▸ THE REQUEST:
Copy every line of the entries below word for word, leaving out the pictures.

[Entries for locating described items]
*-*-*

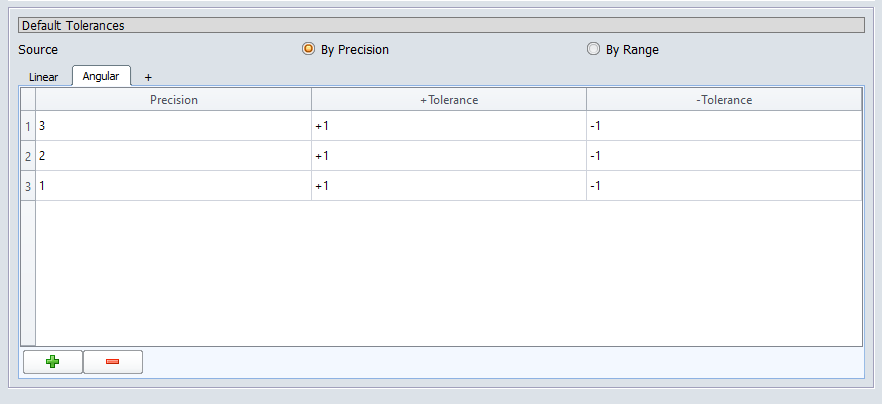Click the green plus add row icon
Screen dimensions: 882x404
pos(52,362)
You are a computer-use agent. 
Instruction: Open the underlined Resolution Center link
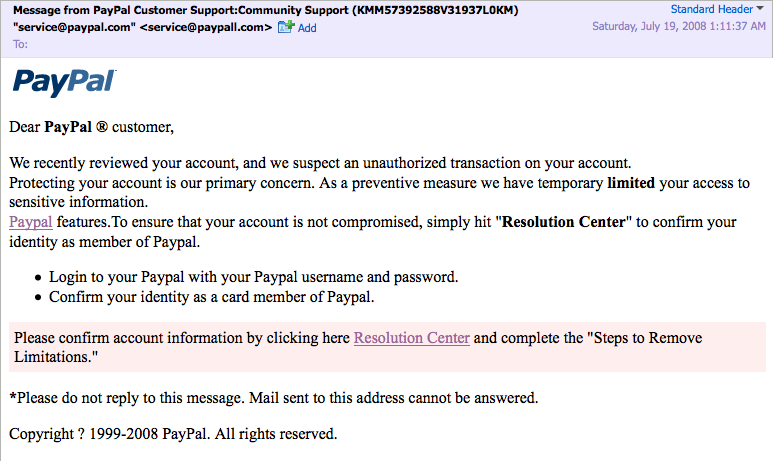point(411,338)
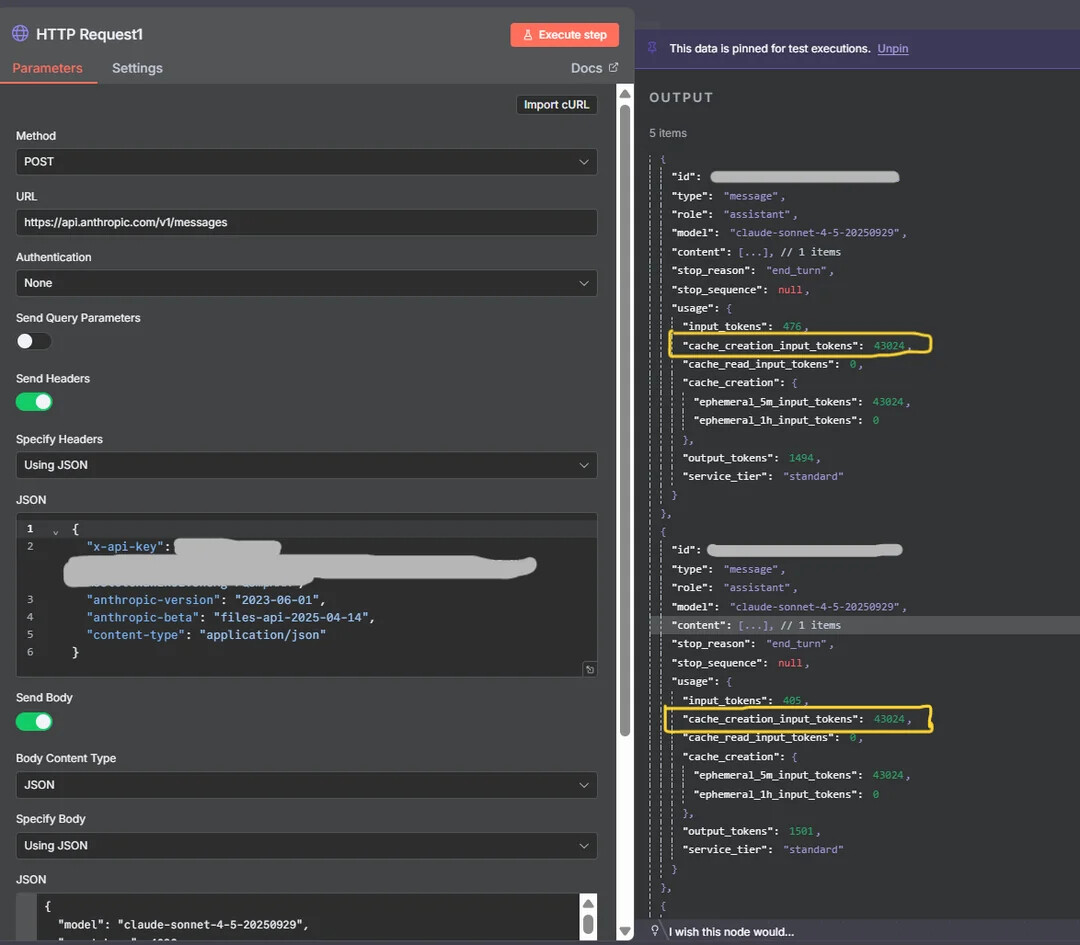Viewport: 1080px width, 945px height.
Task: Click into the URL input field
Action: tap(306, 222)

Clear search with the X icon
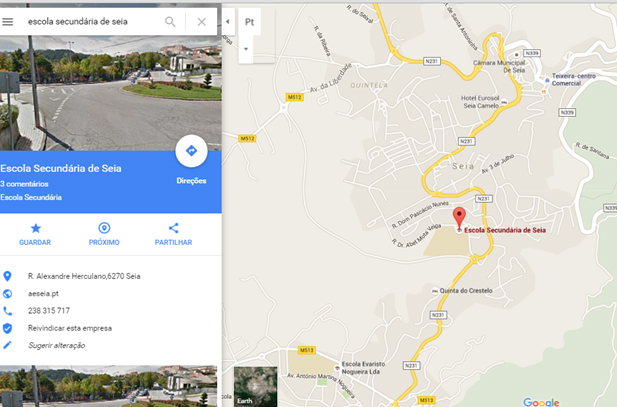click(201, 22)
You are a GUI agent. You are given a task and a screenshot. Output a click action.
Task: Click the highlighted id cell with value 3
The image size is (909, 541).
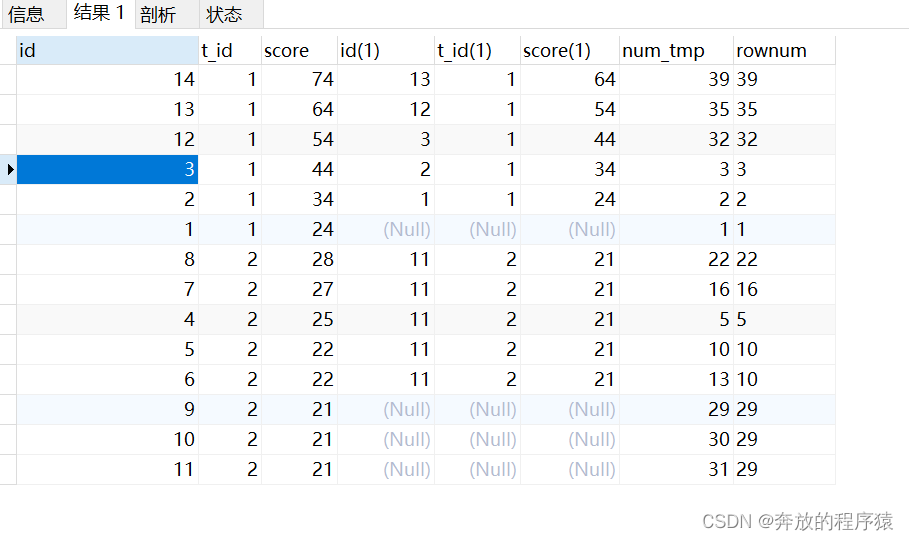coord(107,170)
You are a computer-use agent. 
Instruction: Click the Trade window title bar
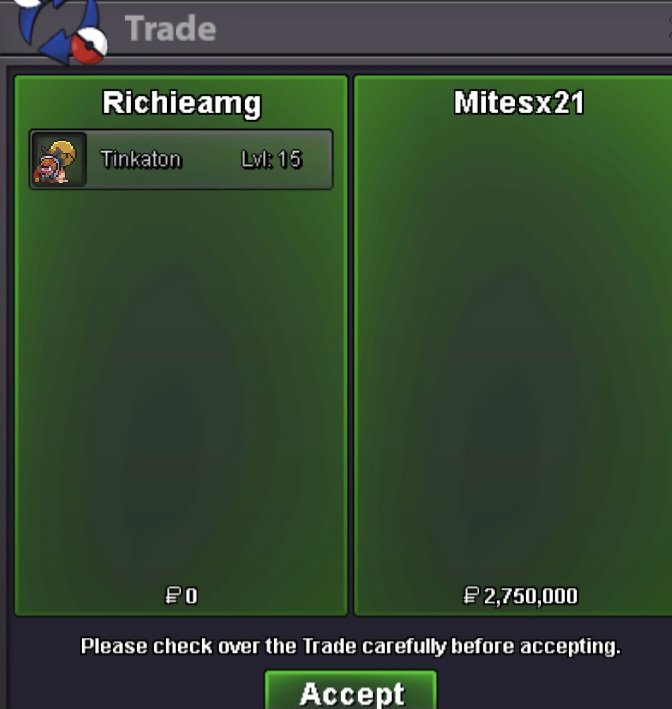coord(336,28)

*-*-*

▸ THE OUTPUT:
Click the green plus add row icon
Screen dimensions: 882x404
pos(52,362)
You are a computer-use agent. 
Instruction: Open the underlined Resolution Center link
point(411,338)
Viewport: 1080px width, 945px height.
Task: Click into the URL input field
Action: tap(306, 222)

Clear search with the X icon
click(201, 22)
You are a GUI agent. You are given a task and a screenshot. Output a click action.
Task: Click the highlighted id cell with value 3
The image size is (909, 541).
coord(107,170)
You are a computer-use agent. 
Instruction: Click the Trade window title bar
coord(336,28)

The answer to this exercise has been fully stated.